Что-то радостное и злое пробежало по двояко-жизненному лицу ховуна.
– Такая прекрасная рассудительная девица не нуждается в помощи лучины, – заметил он и, погасив лучину, повел за собой покорную, счастливую и влюбленную училицу, шепчущую: – Ты, ты!
Злое и злое ветром трепетало над ним в воздухе. И как сказать? И как объяснить?
В ее сознании в этот миг мелькали преславные и презнаменитые на Руси имена Бехтерева и Лосского и их темные учения о природе человеческой души, – так как она много изучала эти науки и любила их. Так уходила, влекомая ховуном, в дверь.
В ту же ночь молодой и прекрасный юноша всю ночь простоял у слюдяного окошечка, сквозь которое светились кованые, блестящие на лунном свете, ларцы и басурманские ковры, вывезенные из черкасской стороны.
Всю ночь он отвечал на испуганные вопросы подкупленной его золотом мамки: – Нет? – Всё еще нет…
Был он недавно с похода против Пскова, и железный меч висел через его плечо.
Под утро он был схвачен проезжавшими опричниками.
И под вечер того же дня сухая стариковская голова, пожевав губами, прошептала: «…И боярского сына Володимерко».
А после, склонясь набожно глазами, добавила: «И иже ты, Боже, веси!..»
Приехавшая в рыдване, к полудню, боярышня с несказанной печалью встретила известие об участи, постигшей молодого боярина.
Долгие дни после того ее можно было встретить в храме, бледной и печальной, отслуживавшей поминальные службы по усопшем боярском сыне.
Не уступала и инокиням в черноте одежды и бледности лика.
И всегда в руке горела свеча – тонкая и ясная.
Кончила свой век в заволжских лесах…
Так тщетно силились разорвать цепи времен два любящих сердца.
Велик-день*
– Сегодня Велик-день: одень хустку, гарнесенькой станешь, – уныло говорила жинка, работая ухватом у печи и обращаясь к молодой девушке, сидевшей у окна, расчесывая свои волосы и закидывая назад голову.
– Хиба я не знаю? – недовольно отвечала та, подымая руку, чтобы расправить непокорную прядь волос, змейкой щекотавшей грудь.
Сегодня Велик-день: в толпу малороссиянок вмешается она, дочь огня, одетая, как они, и пойдет с ними в старинный высокий храм на высокой горе, окруженный столетней рощей и далеким видом лугов, сел, рек, где умер чтимый в сердцах.

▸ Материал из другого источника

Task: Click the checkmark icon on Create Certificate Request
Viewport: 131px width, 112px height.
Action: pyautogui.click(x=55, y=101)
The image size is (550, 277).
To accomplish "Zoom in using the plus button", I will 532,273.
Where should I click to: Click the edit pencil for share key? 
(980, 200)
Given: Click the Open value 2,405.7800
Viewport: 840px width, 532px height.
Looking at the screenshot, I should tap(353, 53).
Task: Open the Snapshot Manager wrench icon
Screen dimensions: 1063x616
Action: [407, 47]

И когда старинный золотобородый звонарь ударит в большие и малые колокола и голуби понесутся над миром, тогда медленно исчезнут они одна за другой в высоком темном входе.

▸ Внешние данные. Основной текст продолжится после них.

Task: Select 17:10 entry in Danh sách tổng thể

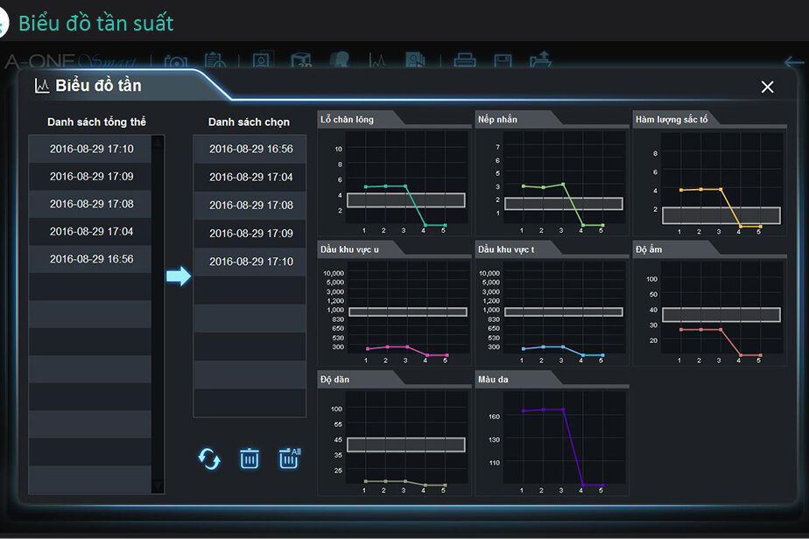Action: point(91,149)
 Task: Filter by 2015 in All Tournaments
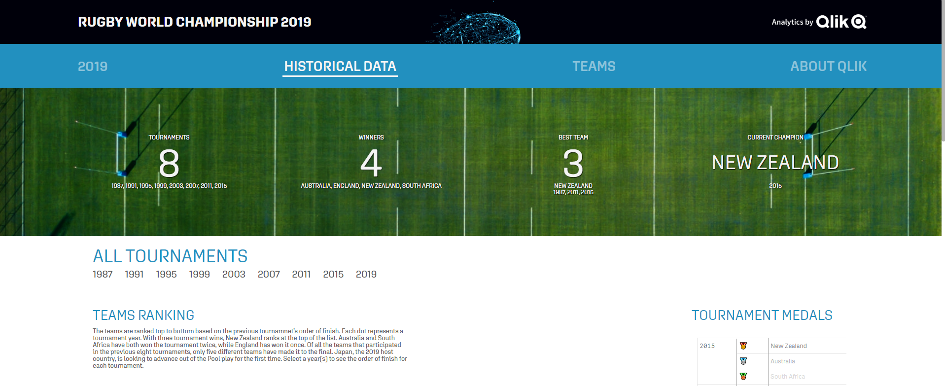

Юный отрок, член какого-то темного союза, стоял и жадно всматривался в новый для него мир. Те, кто сражались вместе с Игорем и плакали вместе с Ярославной, с умиленными и строгими лицами шли одни за другими в храм и несколько свысока оглядывали досужего паныча. Молодцеватые кереи висели на их плечах. И издали мелькали малиновые «богородицы», червонным сердцем врезанные в их воротниках. Все наводило на размышления… Он попал в почти совсем ему незнакомый уголок исконной России. Один и тот же вопрос, чуть не в сотый раз, недоуменно приходил в голову. Отчего этой одежды не носят русские? Должны ли лучшие <люди> оставлять одиноким народ в его борьбе за свои нравы и обычаи? И можно ли стыдиться той одежды, в которой сражались и умирали предки? Вид его собственных пуговиц, желтых, медных, однообразно болтающихся на своих местах, немного угнетал его. Почему бы ему не надеть этой стройной кереи с малиновой «богородицей», в которой ходили его предки?
Недоумевая, переводил он взгляд с одного лица хорошенькой малороссиянки на другое и вдруг встретил улыбающийся насмешливый взгляд дочери огня. Был у ней вкруг головы венок из бумажных цветов и намисто из пышных, зеленых и красных, бус, только что-то было такое небесно-чертовское в глазах и очаровательно сложенных губах, что заставило произнести: «Э! Тут дело неспроста. Это или красивейшая из дочерей Украины, или дочь неба. Неладно и так и этак». Вздрогнуло что-то в душе доброго молодца, заговорило и затрепетало на резных дубовых листах его духа. Вздрогнул он и по-другому, мужественно, с суровым укором, взглянул на сельскую волшебницу. На ее же лице было счастье и гордость сознания своей силы. Шепот и смех раздались кругом.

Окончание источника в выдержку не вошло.